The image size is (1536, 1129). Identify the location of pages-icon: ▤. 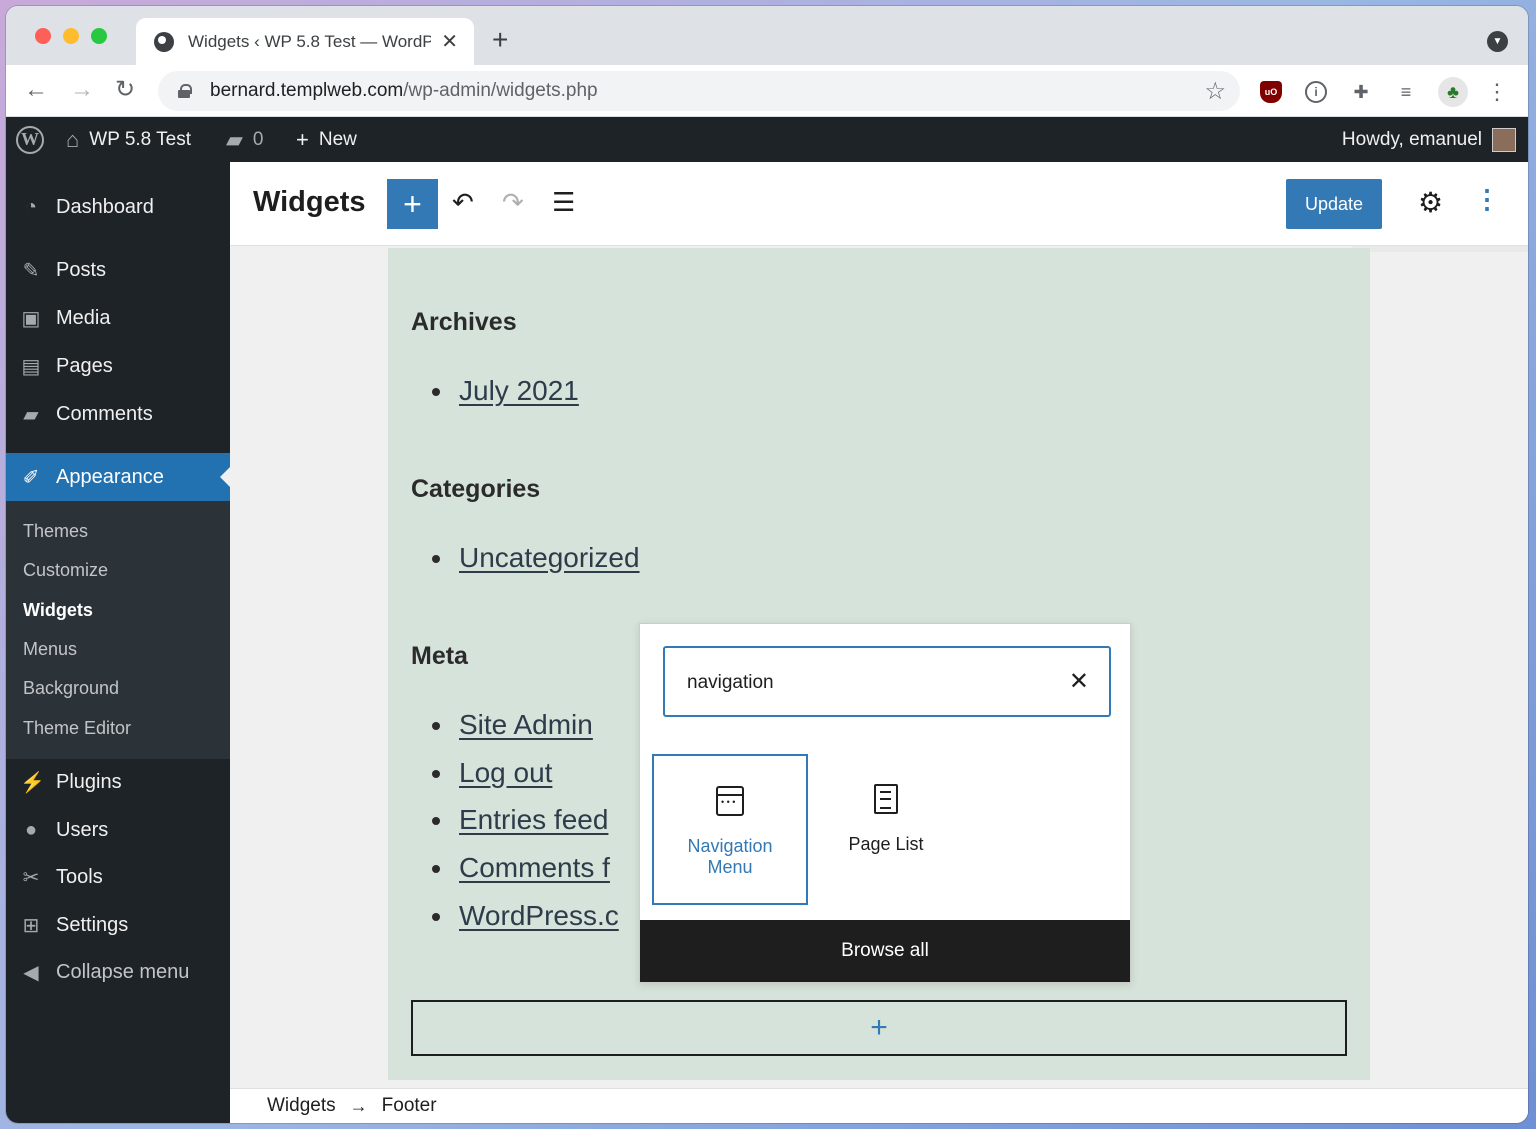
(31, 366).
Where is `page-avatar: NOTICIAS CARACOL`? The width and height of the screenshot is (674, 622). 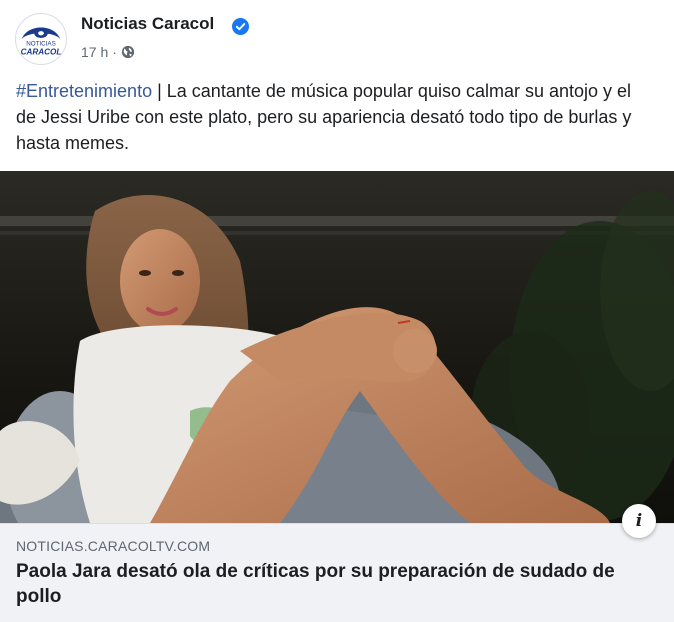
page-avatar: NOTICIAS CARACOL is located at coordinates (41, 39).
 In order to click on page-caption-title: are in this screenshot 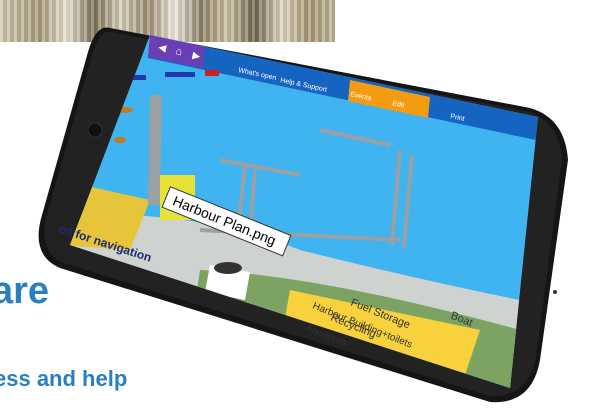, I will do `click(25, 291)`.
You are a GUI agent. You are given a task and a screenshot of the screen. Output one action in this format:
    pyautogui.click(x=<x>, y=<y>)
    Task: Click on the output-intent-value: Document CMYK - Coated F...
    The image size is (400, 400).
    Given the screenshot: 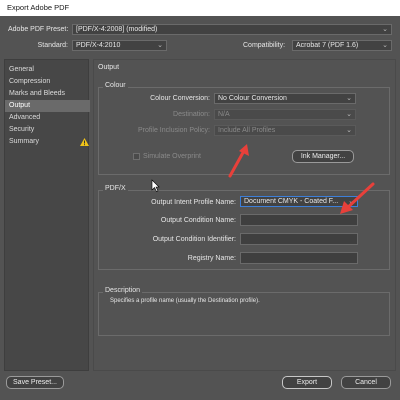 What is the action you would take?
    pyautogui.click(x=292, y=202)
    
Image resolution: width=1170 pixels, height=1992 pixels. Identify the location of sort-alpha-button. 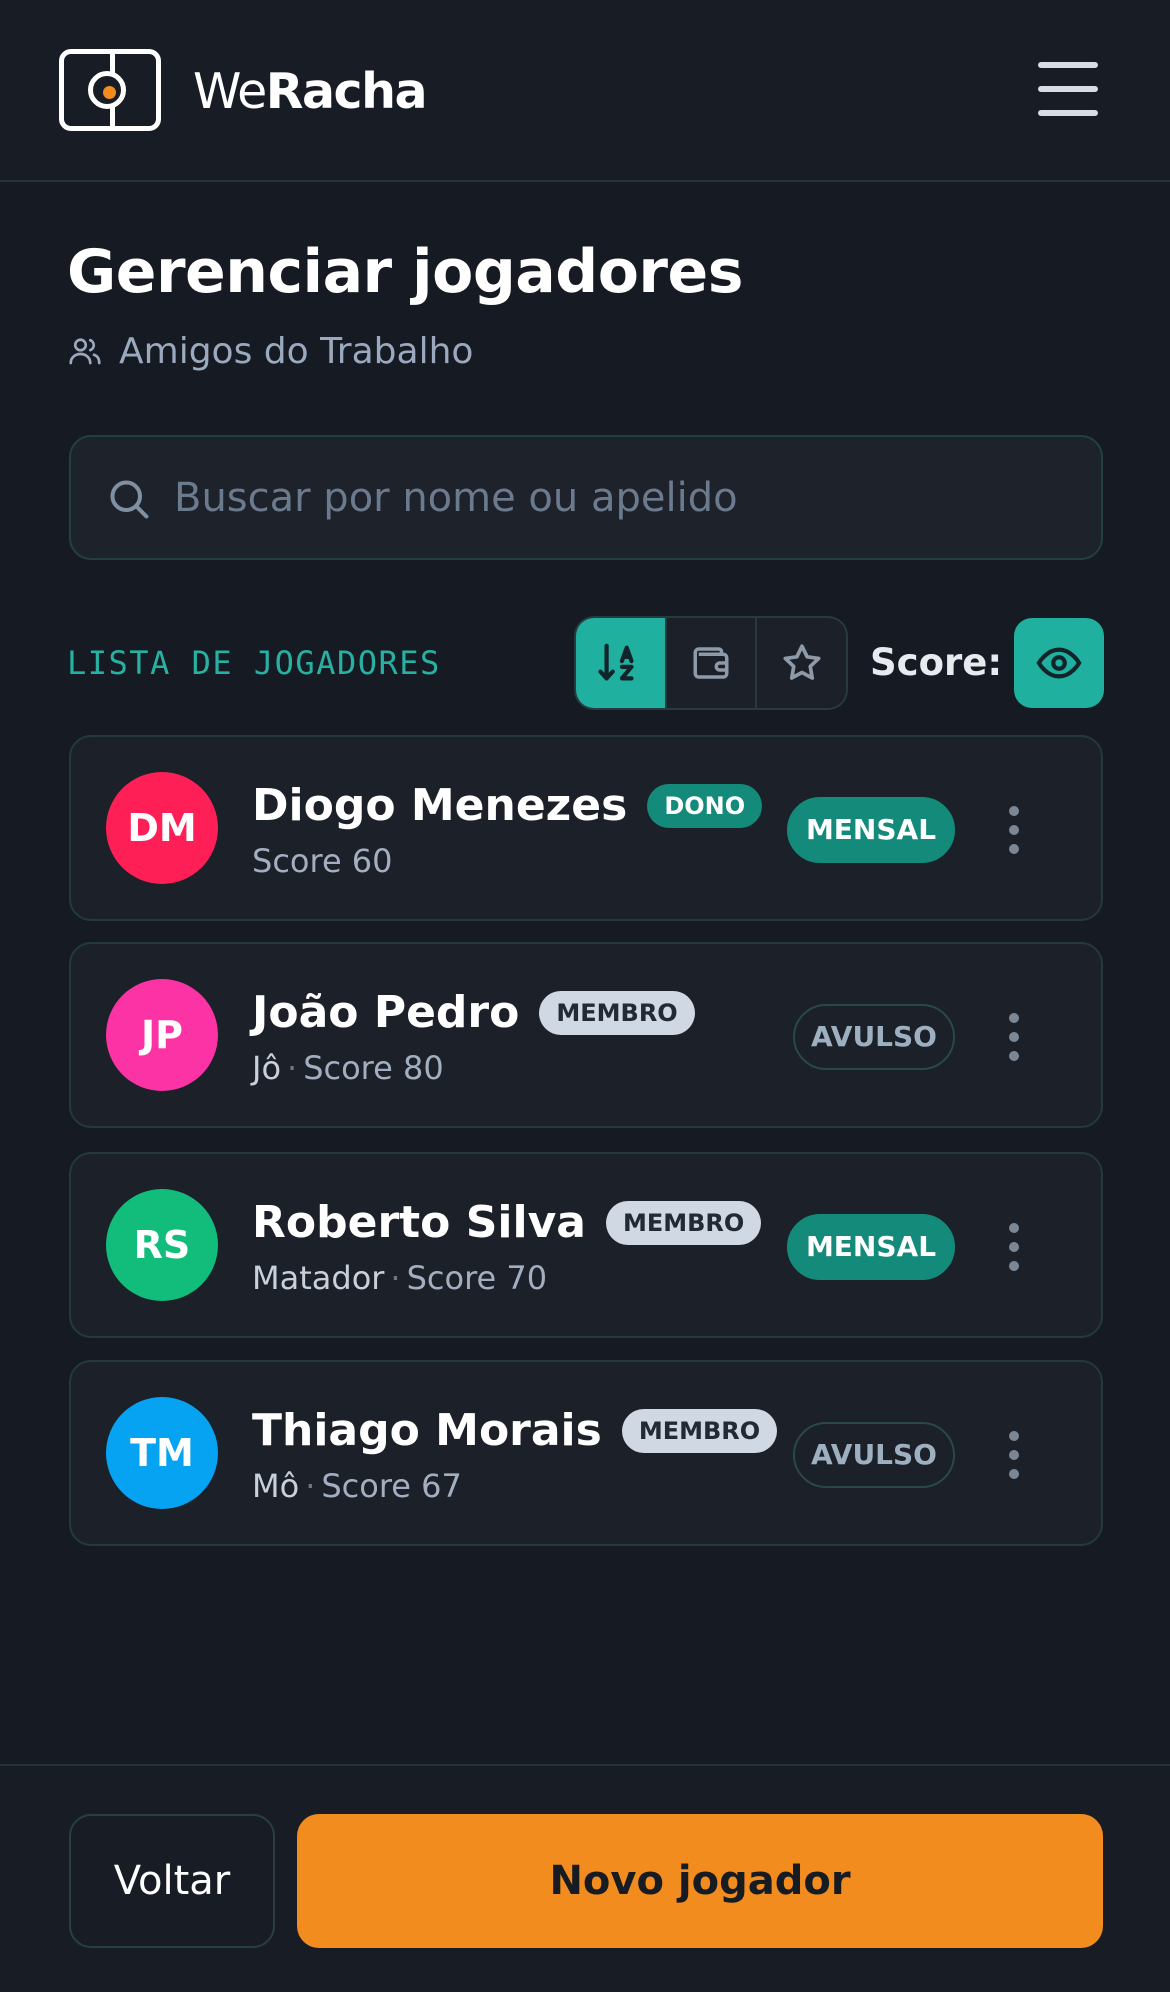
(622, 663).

****************

_What is needed_.
Copy out the records word for word, beginning at the line containing "You are a GUI" and continuing through the line containing "The image size is (400, 400).", with both lines included.

_Exercise answer_.
You are a GUI agent. You are given a task and a screenshot of the screen. Output one action in this format:
    pyautogui.click(x=<x>, y=<y>)
    Task: Click on the output-intent-value: Document CMYK - Coated F...
    The image size is (400, 400).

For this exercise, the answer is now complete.